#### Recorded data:
Content starts
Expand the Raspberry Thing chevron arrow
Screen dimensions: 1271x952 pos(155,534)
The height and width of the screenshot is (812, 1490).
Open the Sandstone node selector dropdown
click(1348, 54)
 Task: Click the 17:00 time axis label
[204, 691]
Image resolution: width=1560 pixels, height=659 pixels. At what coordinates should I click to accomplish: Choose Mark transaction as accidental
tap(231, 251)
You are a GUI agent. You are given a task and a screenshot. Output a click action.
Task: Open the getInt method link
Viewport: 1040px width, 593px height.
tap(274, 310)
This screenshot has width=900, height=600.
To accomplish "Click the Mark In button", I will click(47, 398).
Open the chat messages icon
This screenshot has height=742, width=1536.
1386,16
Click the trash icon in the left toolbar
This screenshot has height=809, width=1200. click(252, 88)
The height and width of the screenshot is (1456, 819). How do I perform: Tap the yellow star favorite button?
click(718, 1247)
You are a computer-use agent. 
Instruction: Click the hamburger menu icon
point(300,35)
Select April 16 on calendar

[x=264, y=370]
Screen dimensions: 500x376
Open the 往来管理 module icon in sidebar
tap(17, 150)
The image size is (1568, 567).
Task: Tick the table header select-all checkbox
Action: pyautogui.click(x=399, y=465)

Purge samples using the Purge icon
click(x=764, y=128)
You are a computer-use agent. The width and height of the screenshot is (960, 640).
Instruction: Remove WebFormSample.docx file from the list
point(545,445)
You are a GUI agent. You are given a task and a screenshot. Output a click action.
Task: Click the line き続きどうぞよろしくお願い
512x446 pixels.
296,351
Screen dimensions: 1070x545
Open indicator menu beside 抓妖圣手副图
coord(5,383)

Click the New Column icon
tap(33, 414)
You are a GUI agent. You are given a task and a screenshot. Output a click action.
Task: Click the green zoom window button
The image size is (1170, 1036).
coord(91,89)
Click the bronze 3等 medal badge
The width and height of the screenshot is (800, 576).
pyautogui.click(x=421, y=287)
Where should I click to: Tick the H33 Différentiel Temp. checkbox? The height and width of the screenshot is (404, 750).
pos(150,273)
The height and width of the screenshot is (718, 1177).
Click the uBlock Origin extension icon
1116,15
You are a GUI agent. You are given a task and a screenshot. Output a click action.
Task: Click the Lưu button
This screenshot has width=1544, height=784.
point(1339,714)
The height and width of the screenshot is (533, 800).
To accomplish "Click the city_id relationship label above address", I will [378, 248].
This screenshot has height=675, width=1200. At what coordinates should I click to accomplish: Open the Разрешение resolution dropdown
Content ends
#### Exercise:
Each line, starting with the one containing "The width and height of the screenshot is (800, 576)." and ending with the last line of the records above, should be reproduced exactly.

#### Task response:
The width and height of the screenshot is (800, 576).
pyautogui.click(x=421, y=287)
Where should I click to: Tick the H33 Différentiel Temp. checkbox? The height and width of the screenshot is (404, 750).
pos(150,273)
The height and width of the screenshot is (718, 1177).
Click the uBlock Origin extension icon
1116,15
You are a GUI agent. You are given a task and a screenshot. Output a click action.
Task: Click the Lưu button
This screenshot has width=1544, height=784.
point(1339,714)
The height and width of the screenshot is (533, 800).
To accomplish "Click the city_id relationship label above address", I will [378, 248].
This screenshot has height=675, width=1200. At what coordinates should I click to accomplish: Open the Разрешение resolution dropdown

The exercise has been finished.